纤调蛋白对氧化应激诱导的胰腺星形细胞活化的影响

Effects of oxidative stress on the activation of pancreatic stellate cells through the up-regulation of fibromodulin

目的探讨纤调蛋白（FMOD）在氧化应激诱导的胰腺星形细胞（PSCs）活化中的作用。方法应用靶向FMOD-shRNA（sh-FMOD）慢病毒感染PSCs，再用促氧化剂甲萘醌（MND）处理48 h（MND＋sh-FMOD组），以等容积DMSO处理的慢病毒感染的PSCs细胞为sh-FMOD组，亲本细胞为对照组，MND处理的PSCs为MND组。采用RT-PCR法检测PSCs活化标志物α-平滑肌肌动蛋白（α-SMA）、Ⅲ型胶原蛋白α1（Col3α1）、Ⅰ型胶原蛋白α1（Col1α1）、金属蛋白酶抑制剂1（TIMP1）、整合素α1（α1-Integrin）mRNA表达。采用二丁基二氯化锡尾静脉注射建立慢性胰腺炎（CP）大鼠模型。应用免疫组织化学染色法检测大鼠正常胰腺组织和CP胰腺组织中FMOD、α-SMA及抗氧化标志物超氧化物歧化酶（SOD）、氧化标志物丙二醛（MDA）蛋白表达。结果sh-FMOD组PSCs的FMOD mRNA表达量较对照组显著下降（0.16±0.03比1），差异有统计学意义（P〈0.01），表明FMOD基因沉默成功。MND组PSCs的FMOD、α-SMA、Col3α1、Col1α1、TIMP1、α1-Integrin mRNA表达量均较对照组显著增加，而MND＋sh-FMOD组PSCs的上述各基因表达量均较MND组下降，差异均有统计学意义（P值〈0.05或〈0.01）。CP胰腺组织FMOD、α-SMA、SOD、MDA蛋白表达均较正常胰腺组织增加，差异具有统计学意义（P值均〈0.05）。结论氧化应激通过诱导FMOD表达促进PSCs活化。
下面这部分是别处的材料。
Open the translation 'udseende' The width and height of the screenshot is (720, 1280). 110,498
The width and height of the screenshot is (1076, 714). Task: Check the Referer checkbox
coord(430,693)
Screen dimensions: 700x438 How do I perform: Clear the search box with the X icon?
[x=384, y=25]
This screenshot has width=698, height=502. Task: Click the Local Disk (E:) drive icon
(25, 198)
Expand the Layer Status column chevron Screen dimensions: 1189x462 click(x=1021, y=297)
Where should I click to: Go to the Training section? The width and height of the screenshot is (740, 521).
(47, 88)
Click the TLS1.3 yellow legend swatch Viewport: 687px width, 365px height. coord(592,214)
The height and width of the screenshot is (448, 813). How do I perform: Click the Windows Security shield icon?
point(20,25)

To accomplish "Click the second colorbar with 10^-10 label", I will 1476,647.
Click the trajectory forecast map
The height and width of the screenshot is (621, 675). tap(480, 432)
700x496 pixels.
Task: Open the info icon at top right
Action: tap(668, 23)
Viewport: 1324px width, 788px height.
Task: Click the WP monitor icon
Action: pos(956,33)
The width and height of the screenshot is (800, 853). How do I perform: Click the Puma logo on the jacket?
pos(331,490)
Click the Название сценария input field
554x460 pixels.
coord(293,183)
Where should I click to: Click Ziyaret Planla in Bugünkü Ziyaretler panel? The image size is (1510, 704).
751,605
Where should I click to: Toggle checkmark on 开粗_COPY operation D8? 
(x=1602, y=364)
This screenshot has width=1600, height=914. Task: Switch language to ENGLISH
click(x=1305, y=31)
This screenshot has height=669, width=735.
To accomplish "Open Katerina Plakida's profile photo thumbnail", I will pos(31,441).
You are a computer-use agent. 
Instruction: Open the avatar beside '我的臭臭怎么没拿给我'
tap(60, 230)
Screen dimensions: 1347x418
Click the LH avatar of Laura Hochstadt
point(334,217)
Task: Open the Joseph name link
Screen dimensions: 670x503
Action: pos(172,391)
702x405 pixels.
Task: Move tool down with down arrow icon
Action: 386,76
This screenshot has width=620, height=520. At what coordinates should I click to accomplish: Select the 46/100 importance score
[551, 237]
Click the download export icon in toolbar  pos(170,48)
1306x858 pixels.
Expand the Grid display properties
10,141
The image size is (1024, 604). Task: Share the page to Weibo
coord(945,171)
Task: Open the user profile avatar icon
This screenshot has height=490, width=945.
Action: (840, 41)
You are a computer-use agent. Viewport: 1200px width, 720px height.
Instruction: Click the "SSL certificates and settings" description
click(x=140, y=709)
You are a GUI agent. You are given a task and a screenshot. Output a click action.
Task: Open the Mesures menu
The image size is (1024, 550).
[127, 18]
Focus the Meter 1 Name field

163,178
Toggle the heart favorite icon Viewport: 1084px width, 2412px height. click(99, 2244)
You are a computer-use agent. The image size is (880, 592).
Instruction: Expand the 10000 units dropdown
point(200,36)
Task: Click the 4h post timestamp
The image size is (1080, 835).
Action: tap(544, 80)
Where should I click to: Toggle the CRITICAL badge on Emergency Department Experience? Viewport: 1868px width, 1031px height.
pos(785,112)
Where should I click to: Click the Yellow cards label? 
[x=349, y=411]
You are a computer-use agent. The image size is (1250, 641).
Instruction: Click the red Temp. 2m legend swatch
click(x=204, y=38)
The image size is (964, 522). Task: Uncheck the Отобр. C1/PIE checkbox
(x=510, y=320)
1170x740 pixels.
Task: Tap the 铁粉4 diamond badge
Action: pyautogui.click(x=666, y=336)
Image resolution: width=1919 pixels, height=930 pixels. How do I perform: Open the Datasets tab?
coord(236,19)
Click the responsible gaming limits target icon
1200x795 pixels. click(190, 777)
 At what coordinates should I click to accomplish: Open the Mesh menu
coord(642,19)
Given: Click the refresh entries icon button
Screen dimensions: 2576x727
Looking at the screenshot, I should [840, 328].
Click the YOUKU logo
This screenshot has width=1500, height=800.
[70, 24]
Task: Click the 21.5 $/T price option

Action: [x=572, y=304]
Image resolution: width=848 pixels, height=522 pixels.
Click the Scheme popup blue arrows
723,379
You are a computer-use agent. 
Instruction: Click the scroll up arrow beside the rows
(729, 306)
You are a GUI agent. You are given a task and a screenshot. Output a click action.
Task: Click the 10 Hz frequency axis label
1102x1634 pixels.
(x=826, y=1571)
ObjectiveTo investigate the role of fibromodulin （FMOD） in the xidative stress induced activation of pancreatic stellate cells （PSCs）. MethodsLentivirus containing ShRNA targeting FMOD （sh-FMOD） was transfected into PSCs, and then the prooxidant menadione （MND） was used to treat PSCs for 24 h （MND＋ sh-FMOD group）. Lentivirus transfected PSCs cells treated by a equal volume of DMSO served as sh-FMOD group, parent cells as control group and PSCs treated by MND as MND group. RT-PCR were used to detect the mRNA expression of the markers of activated PSCs including α-SMA, Col3α1, Col1α1, TIMP1 and α1-integrin. Chronic pancreatitis （CP） rat model was induced by DBTC infusion into the tail vein. Immunohistochemical （IHC） staining was used to detect the protein expression of FMOD, FN, α-SMA, SOD and MDA in normal pancreatic tissue and CP tissue. ResultsFMOD mRNA expression of the PSCs in FMOD group was obviously lowerer than that in control group （0.16±0.03 vs 1）, and the difference was statistically significant （P〈0.01）, indicating that FMOD was successfully silenced. The mRNA expression of FMOD, α-SMA, Col3α1, Col1α1, TIMP1 and α1-Integrin of PSCs in MND group was obviously higher than those in control group, which in MND＋ sh-FMOD group was lower than those in MND group, and the difference was statistically significant （P〈0.05 or 〈0.01）. Compared with those in normal pancreatic tissue, the protein expression of FMOD, α-SMA, SOD and MDA in CP tissue was up-regulated, and the difference was statistically significant （all P〈0.05）.ConclusionsOxidative stress can facilitate the activation of PSCs through the induction of fibromodulin expression.